The promising ongoing development by Ren and the Burghoff group is to demonstrate an on-chip frequency comb (aka “microcomb”) using these microresonators. These microcombs in principle will show broadband and bright coherent emission—a feat previously impossible at longwave infrared range, says Ren.
Frequency combs are laser lights in a series of discrete, equally spaced frequency lines. They’re found in GPS devices and fiber optic equipment used in telephones and computers, but when created with long-wave infrared light, they can enable the simultaneous analysis of several different chemicals on a chip, he explains.
As imagined in future home use, the gadgets would resemble the chip-scale, near-infrared photonic system described in an article last year in Nature (DOI: 10.1038/s41586-022-04579-3). “If we have a broadband frequency comb at home, we will be able to monitor our health daily for early disease detection,” says Ren. Combined with information technologies, data mining, and machine learning, the microresonator could produce hospital-level information from urine or other body fluids.
Competition in the field has been fierce to identify a suitable material for a microresonator that could overcome the one major problem working in the longwave infrared region of the spectrum: reliance on a fast and nondestructive analytical method known as Fourier transform infrared spectroscopy (FTIR) with a very dim longwave infrared light source, he explains. “Although FTIR is the workhorse in hospitals and pharmaceutical industries for chemical identification, it is bulky and slow, not suitable for integration on portable devices.”
Ren and Burghoff resolved the problem by fabricating a microresonator using native germanium (Ge), a material used in the world's first transistor made in the Bell lab in 1947 that marked the beginning of chips, computers, and the information age. Germanium shares several properties with silicon (Si), but it also has several notable advantages, says Ren.
“For longwave photonics, our fabricated Ge device outperforms what Si can perform in theory,” Ren continues. “But due to the similarity, the Ge fabrication process is compatible with the current dominant Si industry, making Ge photonics scalable easily.” These days, germanium is used in the optical lenses of sensors and infrared cameras. It is neither particularly rare nor expensive, he notes.
Ren calls the new device a “whispering gallery mode” microresonator, calling to mind what happens with sound in the Whispering Gallery of London’s St. Paul's Cathedral, where visitors on one end of the room can hear the whispers of people on the other end. The sound waves get amplified by the shape of the room and the walls, analogous to how light waves behave in the microresonator.
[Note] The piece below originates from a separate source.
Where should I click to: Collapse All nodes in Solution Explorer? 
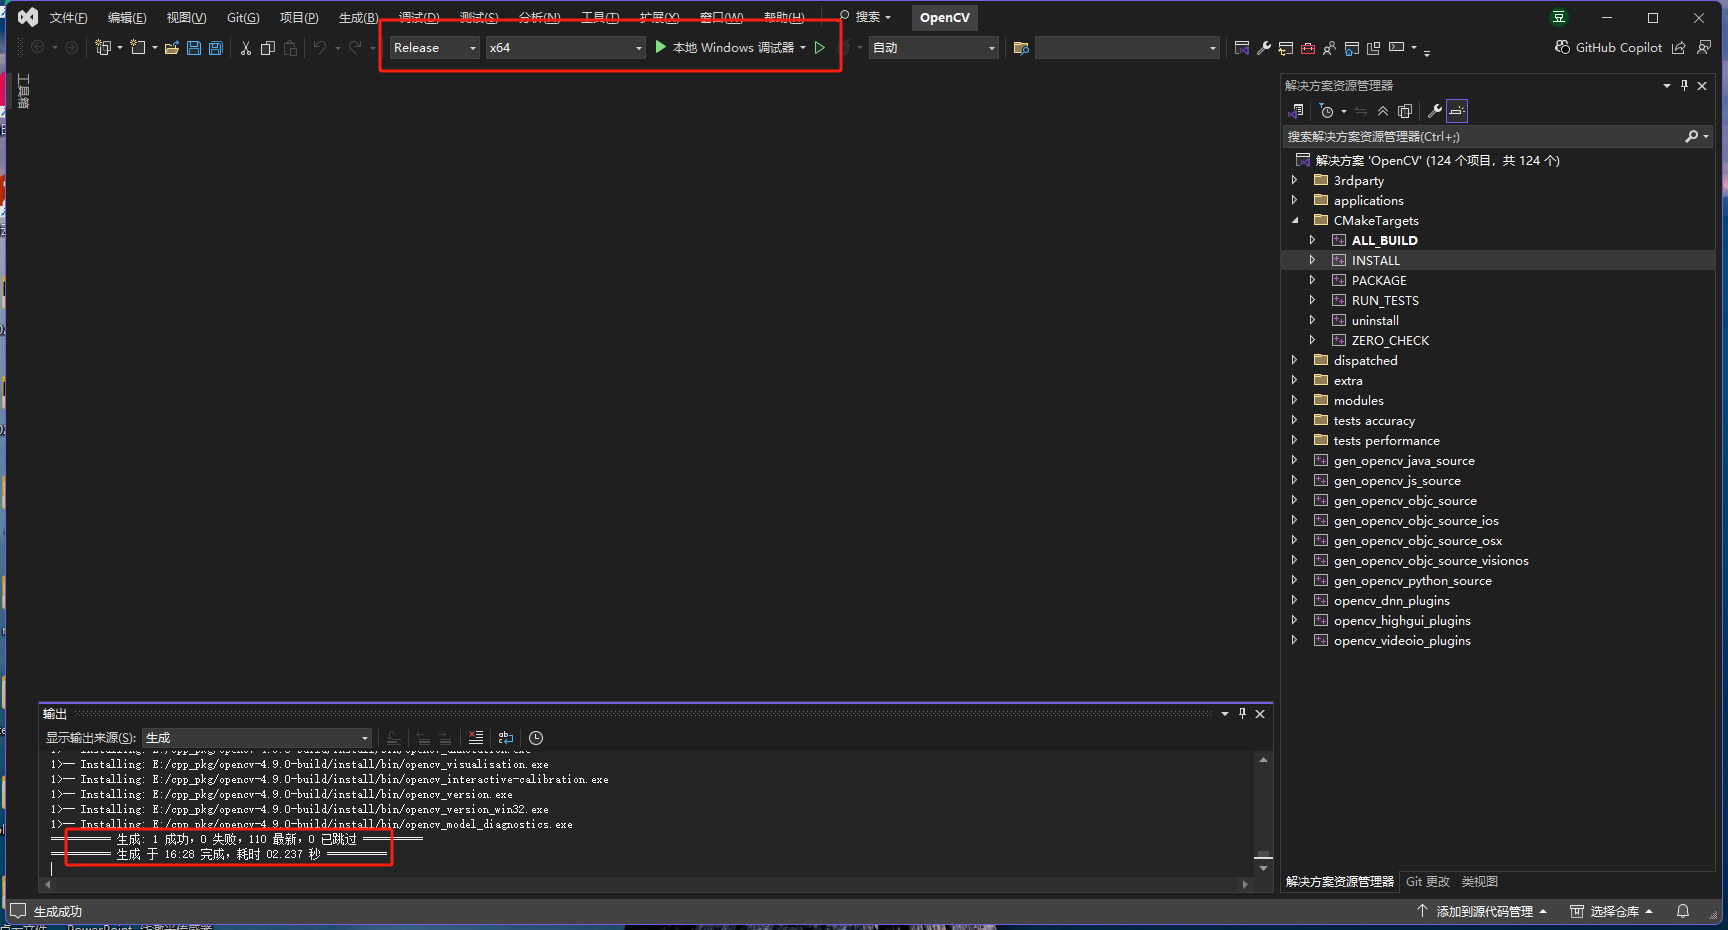1382,110
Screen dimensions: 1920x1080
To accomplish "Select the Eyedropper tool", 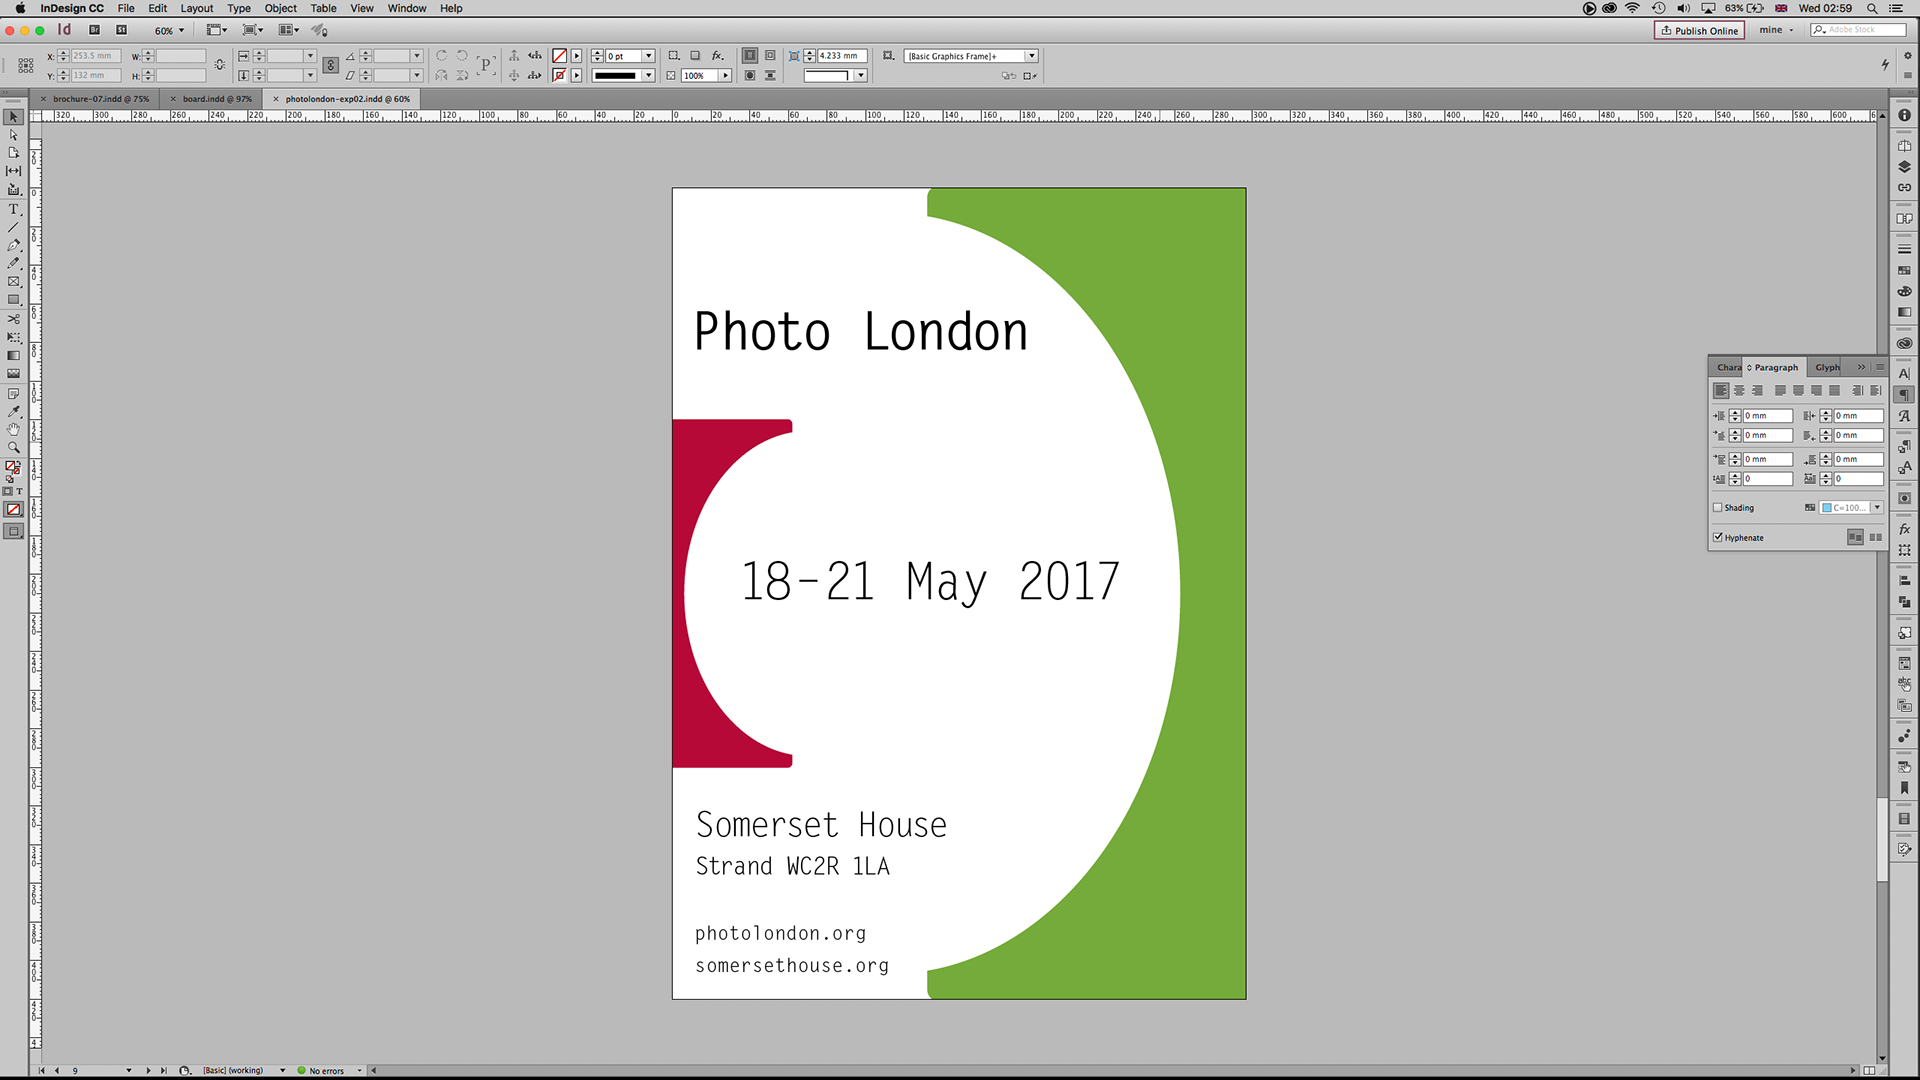I will (x=14, y=411).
Amplification of the optical field within the whispering gallery mode microresonator is important in analyzing chemicals because of the significantly enhanced light retention. By storing light 100 times longer, the threshold for comb generation is effectively reduced by 10,000 times, says Ren. It is the lowest loss whispering gallery mode microresonator ever built for the longwave infrared spectrum.
The research was funded by a Fripro project grant from the Research Council of Norway. Burghoff, assistant professor of electrical engineering at the University of Notre Dame, is one of five fellows named in 2022 by the Gordon and Betty Moore Foundation for making the first broadband frequency comb in longwave infrared a reality.
Ren says that the team is interested in hearing from clinical experts on planning for practical biochemical features for early sensing experiments.